1999 seçimlerinden sonra koalisyon hükümeti kurarak Başbakan olan Bülent Ecevit, 4 Mayıs 2002’de rahatsızlanarak Mehmet Haberal'ın sahibi olduğu Başkent Hastanesine kaldırıldı. Tedavisi sırasında durumu gittikçe kötüleşince ve Kontrgerilla bağlantılı generaller kendisi hakkında medya'da menfi propaganda başlatınca eşi Rahşan Ecevit tarafından apar topar hastaneden çıkartılarak evine geri getirildi. Bundan sonra sıhhati gözle görünür şekilde düzeldi ve Başbakanlık görevine devam etti. Ecevit’in rahatsızlığı sırasında hükümete yönelik tartışmalar ve erken seçim talepleri de siyasi gündeme damgasını vurmuştu.
3 Nisan 2009 Pazartesi günü, Ergenekon soruşturması kapsamında gözaltına alındı.
Bu soruşturma ile ilgili olarak İstanbul'a sevk edilirken dokuzuncu cumhurbaskanı Süleyman Demirel tarafından Ankara'dan yolcu edildi. Mehmet Haberal 17 Nisan 2009 tarihinde Ergenekon üyesi olmak iddiasıyla İstanbul'da nöbetçi 14. Ağır Ceza Mahkemesi tarafından tutuklandı. Tutuklandıktan sonra rahatsızlanan Haberal İstanbul Üniversitesi Kardiyoloji Enstitüsü yoğun bakım servisinde tedavi altına alındı. 21 ay İstanbul Üniversitesi Kardiyoloji Enstitüsü'nde kalan Haberal, 11 Şubat 2011 tarihinde Halkalı'daki Mehmet Akif Ersoy Kalp Hastanesi'ne nakledildi. Haberal'ın doktoru Cengiz Çeliker Ergenekon'a yardım ve yataklık etmek suçundan tutuklandı 11 Ocak 2011 tarihinde de Mehmet Haberal'a verilen 'taburcu edilebilir' raporunun saklandığı iddiasıyla ilgili olarak İ.Ü. Kardiyoloji Enstitüsü Müdürü Profesör Doktor Erhan Kansız tutuklanmıştı.

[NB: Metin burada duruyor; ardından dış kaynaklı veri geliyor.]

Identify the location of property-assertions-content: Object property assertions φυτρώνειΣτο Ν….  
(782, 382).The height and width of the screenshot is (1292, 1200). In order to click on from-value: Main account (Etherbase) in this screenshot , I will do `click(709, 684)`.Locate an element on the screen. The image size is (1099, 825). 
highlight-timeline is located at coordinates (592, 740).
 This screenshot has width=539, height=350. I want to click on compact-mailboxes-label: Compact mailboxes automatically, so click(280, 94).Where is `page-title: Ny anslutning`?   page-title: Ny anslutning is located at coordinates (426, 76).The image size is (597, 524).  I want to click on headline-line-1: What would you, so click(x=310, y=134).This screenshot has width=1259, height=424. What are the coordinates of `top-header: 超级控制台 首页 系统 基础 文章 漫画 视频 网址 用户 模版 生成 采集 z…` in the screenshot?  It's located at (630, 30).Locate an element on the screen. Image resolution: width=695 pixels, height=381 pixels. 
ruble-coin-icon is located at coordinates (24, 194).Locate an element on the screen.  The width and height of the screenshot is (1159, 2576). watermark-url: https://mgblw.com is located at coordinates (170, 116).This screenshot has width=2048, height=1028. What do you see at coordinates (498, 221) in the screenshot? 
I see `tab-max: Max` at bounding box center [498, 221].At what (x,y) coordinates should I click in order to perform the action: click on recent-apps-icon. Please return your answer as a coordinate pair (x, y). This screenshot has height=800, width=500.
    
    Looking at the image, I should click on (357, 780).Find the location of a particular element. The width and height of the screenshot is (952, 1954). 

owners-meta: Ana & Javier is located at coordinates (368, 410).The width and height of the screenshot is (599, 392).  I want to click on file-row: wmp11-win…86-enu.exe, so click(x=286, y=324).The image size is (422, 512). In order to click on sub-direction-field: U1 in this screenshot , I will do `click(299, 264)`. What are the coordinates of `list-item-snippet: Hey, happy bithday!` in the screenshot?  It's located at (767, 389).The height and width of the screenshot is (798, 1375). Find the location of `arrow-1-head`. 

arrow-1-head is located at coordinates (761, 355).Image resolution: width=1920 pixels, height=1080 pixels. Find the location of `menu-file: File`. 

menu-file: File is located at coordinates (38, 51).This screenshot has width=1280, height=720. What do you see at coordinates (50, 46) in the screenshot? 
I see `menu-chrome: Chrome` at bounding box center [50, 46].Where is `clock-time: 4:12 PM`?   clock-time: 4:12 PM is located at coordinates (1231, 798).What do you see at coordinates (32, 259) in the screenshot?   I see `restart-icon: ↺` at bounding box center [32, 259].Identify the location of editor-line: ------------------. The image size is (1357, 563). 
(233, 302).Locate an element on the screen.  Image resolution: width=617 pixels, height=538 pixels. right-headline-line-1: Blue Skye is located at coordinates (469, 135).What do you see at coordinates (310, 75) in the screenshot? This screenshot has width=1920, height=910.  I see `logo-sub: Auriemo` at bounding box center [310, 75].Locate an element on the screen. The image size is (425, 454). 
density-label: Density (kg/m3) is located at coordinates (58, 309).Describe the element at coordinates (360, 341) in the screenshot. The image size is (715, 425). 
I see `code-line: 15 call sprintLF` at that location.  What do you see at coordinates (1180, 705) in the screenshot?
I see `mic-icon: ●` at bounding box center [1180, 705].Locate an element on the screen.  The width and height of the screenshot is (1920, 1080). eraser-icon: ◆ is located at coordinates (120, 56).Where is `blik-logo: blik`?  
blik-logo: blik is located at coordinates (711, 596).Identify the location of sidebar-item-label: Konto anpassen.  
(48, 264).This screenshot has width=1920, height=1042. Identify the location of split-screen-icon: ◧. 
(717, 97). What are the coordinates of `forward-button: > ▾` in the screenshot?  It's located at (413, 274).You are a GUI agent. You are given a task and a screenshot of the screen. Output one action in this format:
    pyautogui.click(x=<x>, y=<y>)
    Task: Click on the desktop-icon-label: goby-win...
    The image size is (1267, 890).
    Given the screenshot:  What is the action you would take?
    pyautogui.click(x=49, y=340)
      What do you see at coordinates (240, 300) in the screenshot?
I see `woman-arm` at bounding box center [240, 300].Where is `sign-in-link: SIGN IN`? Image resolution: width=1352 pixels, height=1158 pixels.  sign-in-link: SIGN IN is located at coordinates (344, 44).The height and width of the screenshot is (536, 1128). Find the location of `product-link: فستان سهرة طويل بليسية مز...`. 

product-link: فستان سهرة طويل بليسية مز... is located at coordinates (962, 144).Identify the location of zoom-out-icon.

Haberal, kendisini kasıtlı olarak tahliye etmeyen hakimler hakkında dava açtı ve 9 hakimi 1500 lira tazminata mahküm ettirdi. Haberal'a sorulan 180 soru içinde “terör örgütü kurmak ve yönetmek”le ilgili bir tek soru bulunmadığı açıklandı. Haberal, mahkeme de yargıçlar karşısındaki sözlü savunmasını, çapraz sorgudaki yanıtlarını ve avukatların savunmalarını "Prof.Dr. Mehmet Haberal'ın Sözlü Silivri Savunması: Suçum Ne?" adlı kitap haline getirdi.
Haberal, 2012 yılında 27 ülkeden 66 bilim insanı ile "Dünya Tıp, Tıbbi Araştırma-Teknik ve Etik Bilimler Akademisi (WAMBES)" ni kurdu.
Haberal, 2012'de Ortadoğu Organ Nakli Derneği(MESOT)'nin başkanlığına bir kez daha seçildi.
Elsevier yayınevi tarafından Şubat 2013 yılında yapılan araştırmaya göre Mehmet Haberal, "Transplantasyon" alanında bilimsel yayında Türkiye'de birinci, dünyada ise ikinci sırada yer aldı.